Pendant plus de quatre heures, cette dernière présente sa théorie, dans laquelle elle s’est plongée après avoir observé « l’étrangeté du physique » de la Première dame et « la version officielle du récit de sa vie passée, qui comporte un grand nombre d’anomalies ». En s’appuyant sur des photos de famille de celle-ci, Natacha Rey explique que Brigitte Macron, née Trogneux, n’aurait jamais existé et ne serait pas la mère de ses trois enfants. Elle serait en fait née homme, sous l’identité de Jean-Michel Trogneux, le nom du frère de Brigitte Macron. Le président de la République cacherait donc avoir épousé une femme trans, ayant subi des interventions chirurgicales.

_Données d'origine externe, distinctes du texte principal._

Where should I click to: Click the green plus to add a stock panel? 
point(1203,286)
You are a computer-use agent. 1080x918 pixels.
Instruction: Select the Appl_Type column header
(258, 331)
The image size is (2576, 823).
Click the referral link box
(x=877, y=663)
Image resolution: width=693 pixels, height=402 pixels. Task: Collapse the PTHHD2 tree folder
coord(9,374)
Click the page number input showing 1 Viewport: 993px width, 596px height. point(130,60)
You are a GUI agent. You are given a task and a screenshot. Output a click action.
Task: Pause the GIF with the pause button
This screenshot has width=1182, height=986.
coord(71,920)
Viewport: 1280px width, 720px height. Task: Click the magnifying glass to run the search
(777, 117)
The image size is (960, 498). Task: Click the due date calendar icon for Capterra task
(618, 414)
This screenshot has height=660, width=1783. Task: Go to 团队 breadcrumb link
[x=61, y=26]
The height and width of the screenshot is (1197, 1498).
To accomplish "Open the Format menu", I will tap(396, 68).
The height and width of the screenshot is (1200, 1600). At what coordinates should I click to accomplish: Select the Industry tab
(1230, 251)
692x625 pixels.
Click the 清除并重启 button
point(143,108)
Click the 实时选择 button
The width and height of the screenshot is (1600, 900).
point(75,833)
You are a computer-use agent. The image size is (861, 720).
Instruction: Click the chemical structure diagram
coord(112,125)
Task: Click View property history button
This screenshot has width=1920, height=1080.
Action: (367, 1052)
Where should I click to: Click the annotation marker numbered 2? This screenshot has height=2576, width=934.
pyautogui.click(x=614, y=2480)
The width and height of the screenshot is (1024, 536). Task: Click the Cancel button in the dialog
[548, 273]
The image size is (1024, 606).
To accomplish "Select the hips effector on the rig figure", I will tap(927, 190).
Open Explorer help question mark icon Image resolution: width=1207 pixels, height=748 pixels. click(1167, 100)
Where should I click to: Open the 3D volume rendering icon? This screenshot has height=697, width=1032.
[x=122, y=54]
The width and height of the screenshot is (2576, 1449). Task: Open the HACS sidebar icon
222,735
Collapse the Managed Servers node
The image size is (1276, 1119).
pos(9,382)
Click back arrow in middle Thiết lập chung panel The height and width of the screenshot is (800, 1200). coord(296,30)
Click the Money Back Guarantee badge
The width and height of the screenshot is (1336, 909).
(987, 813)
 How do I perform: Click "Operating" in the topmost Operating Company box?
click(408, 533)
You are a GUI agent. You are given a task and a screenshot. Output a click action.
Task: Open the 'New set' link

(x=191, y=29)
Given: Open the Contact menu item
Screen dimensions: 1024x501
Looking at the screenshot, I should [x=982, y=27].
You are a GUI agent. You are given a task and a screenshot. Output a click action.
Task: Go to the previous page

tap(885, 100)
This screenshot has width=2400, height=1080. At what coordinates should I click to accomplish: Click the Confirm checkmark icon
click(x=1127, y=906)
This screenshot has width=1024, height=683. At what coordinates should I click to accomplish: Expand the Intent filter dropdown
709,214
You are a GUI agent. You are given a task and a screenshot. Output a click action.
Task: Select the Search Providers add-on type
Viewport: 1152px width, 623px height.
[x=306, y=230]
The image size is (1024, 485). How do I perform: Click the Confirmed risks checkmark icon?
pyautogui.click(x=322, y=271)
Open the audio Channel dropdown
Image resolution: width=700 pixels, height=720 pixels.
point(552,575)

Sans surprise, la Première dame ne se rendra pas à l’audience, ni son frère Jean-Michel Trogneux, qui a également déposé plainte pour diffamation. « C’est odieux, pour elle et pour ses enfants, déplore Me Jean Ennochi, avocat de Brigitte Macron, contacté par Le HuffPost. « On dit que son ex-mari [André-Louis Auzière, ndlr] n’est jamais né. Elle non plus ne serait jamais née. Mais comment auraient-ils pu se marier ou se présenter devant un juge pour divorcer ? Sont-ils deux comédiens ? Tous les actes d’état civil sont-ils faux ? »

Le procès, qui devait avoir lieu en mars 2025, a été avancé à la demande de l’avocat. « Je souhaitais que l’on puisse plaider plus tôt compte tenu de la recrudescence » de la rumeur en ligne, justifie-t-il, évoquant une « nouvelle campagne, notamment aux États-Unis ». En pleine présidentielle outre-Atlantique, la théorie aux relents sexistes et transphobes est en effet partagée actuellement par l’extrême droite américaine, notamment par la voix de la très conservatrice Candace Owens, proche de Donald Trump.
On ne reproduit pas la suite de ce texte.